Children under the age of 12 should be accompanied by an adult or older, responsible teen. They should know not to run, but walk from house to house and never cross the street behind parked cars, or run across lawns and yards where ornaments or furniture present dangers. Children should never enter homes or apartments without their parent.
Costumes are very colorful, but if a child decides to wear dark clothing, reflective tape or decals should be placed onto the costumes and bags so drivers can see them. Carrying a flashlight can help the trick-or-treater be seen, as well as see others. As we know, there’s safety in numbers, so children should go as a group, if possible. Their costumes and masks should fit well and not block their vision. Wearing a grown-up’s shoes could cause them to fall.
If you have to drive during the hours of trick-or-treating, by all means, drive slowly in your neighborhood, and watch if you must back out of your driveway. Careful driving pays all the time, but this is a time when there is a possibility that some little one is not being watched and could run into your pathway.
Once the kids are safely home, be sure to inspect all goodies to ensure that they are safe. (Hopefully, they haven’t eaten too much of it before they got home.) Do not let them eat homemade treats unless you know the person who prepared the cookies or cupcakes. It’s a shame that some people put items in children’s little baskets that may be harmful, but it’s best to be safe than sorry, so check out their baskets first thing.

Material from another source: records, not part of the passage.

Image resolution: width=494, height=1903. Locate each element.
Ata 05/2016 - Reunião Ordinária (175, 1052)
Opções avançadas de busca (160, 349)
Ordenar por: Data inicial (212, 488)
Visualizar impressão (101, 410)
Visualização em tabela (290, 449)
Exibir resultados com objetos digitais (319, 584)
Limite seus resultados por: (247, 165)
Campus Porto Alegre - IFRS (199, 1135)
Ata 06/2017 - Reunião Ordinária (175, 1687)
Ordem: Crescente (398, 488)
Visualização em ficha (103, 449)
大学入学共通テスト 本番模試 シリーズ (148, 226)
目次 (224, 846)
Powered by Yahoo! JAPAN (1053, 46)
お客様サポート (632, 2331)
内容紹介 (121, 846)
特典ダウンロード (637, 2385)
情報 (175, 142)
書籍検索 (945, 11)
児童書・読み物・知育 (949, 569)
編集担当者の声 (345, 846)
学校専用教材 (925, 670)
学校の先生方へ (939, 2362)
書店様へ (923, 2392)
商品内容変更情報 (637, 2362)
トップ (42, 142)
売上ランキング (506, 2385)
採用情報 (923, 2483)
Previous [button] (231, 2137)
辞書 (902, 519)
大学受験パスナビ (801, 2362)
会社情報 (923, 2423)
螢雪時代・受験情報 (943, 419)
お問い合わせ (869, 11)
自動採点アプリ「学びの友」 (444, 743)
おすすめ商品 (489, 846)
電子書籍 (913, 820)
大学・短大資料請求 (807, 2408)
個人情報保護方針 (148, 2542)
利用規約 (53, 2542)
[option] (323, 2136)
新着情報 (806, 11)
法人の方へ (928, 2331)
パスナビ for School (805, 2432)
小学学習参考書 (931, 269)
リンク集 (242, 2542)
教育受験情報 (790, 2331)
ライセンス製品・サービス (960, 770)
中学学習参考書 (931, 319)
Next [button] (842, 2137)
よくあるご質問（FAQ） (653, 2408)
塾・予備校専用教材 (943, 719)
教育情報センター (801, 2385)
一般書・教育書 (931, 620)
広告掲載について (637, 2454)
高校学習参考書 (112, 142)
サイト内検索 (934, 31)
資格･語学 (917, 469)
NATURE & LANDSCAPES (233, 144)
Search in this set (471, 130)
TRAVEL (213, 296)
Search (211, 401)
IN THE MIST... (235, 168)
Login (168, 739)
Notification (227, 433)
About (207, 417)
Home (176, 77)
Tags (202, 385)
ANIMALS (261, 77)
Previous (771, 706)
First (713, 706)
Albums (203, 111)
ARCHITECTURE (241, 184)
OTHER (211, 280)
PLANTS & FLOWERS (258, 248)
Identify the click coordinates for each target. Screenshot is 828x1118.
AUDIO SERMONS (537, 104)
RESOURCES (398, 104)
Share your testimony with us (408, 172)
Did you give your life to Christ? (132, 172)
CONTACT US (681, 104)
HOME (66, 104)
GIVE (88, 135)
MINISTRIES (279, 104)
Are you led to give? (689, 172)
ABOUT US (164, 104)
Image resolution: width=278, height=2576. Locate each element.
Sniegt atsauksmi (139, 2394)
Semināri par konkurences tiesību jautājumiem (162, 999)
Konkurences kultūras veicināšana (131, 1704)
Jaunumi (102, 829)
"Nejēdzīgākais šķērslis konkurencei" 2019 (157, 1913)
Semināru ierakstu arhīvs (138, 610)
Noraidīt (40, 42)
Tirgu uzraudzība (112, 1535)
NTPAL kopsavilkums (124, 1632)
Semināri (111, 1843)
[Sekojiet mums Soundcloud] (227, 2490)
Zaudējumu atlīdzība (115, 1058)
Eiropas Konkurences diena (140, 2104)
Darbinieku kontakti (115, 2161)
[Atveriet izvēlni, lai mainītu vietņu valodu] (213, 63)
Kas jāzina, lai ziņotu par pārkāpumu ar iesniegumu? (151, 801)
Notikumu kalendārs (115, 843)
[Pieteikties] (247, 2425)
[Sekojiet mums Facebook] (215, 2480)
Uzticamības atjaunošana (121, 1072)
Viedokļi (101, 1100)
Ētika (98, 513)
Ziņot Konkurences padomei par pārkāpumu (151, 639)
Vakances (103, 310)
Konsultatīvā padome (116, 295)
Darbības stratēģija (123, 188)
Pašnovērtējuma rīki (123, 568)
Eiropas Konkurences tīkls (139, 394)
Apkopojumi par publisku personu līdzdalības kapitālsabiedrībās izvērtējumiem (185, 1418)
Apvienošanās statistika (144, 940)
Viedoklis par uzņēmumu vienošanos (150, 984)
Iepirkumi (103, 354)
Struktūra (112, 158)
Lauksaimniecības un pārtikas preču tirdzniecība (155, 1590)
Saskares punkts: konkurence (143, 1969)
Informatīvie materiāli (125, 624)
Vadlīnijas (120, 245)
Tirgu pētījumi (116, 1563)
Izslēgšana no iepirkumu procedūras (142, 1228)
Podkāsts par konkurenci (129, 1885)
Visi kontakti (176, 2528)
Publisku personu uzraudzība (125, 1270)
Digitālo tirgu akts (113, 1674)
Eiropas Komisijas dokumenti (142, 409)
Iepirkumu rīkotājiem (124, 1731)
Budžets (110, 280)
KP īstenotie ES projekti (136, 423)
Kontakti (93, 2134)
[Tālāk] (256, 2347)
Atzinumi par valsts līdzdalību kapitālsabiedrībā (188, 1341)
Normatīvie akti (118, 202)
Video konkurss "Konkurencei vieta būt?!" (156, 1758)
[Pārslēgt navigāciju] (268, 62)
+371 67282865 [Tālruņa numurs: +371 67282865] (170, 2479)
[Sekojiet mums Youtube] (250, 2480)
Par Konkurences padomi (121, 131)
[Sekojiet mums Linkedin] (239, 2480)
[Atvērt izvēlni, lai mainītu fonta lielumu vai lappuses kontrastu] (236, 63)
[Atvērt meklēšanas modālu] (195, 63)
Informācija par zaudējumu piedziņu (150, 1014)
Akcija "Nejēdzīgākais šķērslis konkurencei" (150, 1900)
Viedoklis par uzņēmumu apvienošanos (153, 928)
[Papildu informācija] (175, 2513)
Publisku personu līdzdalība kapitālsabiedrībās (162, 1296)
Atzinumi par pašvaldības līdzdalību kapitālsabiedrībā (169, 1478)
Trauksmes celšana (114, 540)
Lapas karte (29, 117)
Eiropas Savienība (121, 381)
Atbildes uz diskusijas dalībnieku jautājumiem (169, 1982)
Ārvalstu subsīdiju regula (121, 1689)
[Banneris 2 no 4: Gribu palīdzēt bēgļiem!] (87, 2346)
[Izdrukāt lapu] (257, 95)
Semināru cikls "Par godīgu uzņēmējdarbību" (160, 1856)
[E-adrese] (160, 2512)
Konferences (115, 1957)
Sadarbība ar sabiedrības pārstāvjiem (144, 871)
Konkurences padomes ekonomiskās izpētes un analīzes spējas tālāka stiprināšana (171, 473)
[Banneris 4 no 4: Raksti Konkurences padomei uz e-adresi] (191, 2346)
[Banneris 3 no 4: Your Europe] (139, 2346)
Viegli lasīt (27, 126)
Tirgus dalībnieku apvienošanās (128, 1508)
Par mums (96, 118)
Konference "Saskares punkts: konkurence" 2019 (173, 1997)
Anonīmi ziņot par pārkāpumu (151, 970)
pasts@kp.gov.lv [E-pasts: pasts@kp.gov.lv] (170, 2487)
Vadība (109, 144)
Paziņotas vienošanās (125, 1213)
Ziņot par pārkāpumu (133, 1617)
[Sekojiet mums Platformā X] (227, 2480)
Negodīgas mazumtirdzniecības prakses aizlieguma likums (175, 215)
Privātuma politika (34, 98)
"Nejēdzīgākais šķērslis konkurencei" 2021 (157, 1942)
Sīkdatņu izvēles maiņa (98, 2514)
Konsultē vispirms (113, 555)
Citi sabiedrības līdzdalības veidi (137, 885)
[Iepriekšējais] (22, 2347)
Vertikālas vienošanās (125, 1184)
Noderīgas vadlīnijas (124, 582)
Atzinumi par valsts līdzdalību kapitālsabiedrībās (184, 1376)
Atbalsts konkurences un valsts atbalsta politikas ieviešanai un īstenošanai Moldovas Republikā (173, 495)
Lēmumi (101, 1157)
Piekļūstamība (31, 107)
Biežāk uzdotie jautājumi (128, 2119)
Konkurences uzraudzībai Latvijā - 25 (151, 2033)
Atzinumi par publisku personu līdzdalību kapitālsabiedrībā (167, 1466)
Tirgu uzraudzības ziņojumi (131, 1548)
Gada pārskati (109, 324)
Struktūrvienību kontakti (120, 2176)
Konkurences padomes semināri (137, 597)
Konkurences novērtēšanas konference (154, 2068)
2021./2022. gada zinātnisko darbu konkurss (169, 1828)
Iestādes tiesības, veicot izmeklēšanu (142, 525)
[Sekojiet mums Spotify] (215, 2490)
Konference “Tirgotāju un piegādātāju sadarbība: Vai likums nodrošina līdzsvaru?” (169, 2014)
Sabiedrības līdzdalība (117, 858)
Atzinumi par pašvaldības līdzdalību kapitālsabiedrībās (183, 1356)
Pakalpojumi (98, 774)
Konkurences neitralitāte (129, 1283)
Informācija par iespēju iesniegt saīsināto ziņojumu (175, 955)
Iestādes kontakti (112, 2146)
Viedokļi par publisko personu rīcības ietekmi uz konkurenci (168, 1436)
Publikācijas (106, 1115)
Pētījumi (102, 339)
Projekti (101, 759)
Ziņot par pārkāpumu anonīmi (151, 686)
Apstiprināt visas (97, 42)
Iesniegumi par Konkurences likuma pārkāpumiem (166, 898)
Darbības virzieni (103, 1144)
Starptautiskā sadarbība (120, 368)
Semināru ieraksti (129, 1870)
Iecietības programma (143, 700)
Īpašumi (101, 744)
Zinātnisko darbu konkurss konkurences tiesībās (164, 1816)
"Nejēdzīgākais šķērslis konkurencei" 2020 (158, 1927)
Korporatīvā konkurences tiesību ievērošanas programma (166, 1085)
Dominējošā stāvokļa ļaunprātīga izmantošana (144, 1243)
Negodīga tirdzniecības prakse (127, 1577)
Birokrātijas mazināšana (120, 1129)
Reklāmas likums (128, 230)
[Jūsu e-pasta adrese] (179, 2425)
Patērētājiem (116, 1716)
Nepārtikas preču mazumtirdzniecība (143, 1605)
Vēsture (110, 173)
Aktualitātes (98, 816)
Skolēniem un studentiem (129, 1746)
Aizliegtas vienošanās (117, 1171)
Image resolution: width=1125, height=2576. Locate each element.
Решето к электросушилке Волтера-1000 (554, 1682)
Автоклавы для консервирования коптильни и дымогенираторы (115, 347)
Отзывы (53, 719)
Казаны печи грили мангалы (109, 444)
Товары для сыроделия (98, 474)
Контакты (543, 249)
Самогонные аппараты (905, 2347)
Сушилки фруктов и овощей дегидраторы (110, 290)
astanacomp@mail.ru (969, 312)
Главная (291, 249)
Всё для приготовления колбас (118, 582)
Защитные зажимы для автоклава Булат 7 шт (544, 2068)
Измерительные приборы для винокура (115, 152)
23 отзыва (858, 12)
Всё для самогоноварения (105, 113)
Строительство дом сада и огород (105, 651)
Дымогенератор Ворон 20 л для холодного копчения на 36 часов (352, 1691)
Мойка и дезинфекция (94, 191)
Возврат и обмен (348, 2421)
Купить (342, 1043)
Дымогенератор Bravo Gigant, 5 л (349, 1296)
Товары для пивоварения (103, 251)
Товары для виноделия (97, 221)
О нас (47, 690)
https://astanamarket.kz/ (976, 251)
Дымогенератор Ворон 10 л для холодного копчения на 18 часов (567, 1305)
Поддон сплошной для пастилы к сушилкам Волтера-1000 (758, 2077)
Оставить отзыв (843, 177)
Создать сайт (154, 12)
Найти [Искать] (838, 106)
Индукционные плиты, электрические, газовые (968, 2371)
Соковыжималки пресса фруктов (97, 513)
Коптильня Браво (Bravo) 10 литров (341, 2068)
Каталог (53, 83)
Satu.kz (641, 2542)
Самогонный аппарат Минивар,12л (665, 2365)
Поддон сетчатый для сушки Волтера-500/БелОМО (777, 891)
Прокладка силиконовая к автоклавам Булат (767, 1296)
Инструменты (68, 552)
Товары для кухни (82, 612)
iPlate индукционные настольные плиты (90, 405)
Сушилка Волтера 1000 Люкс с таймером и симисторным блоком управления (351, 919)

If you let your teenager host a party of their friends, be sure they know exactly who is planning to come. Word gets out that there’s a party, and it seems everyone thinks they are invited. It’s safer to host a party that won’t get out of hand, if you are familiar with the young people who are there.
Whatever you choose to do this Halloween, make it a fun occasion for your children! As soon as Halloween is over, you’ll see the Christmas decorations coming out; but don’t forget about Thanksgiving, as well. Happy October, and have a safe Halloween!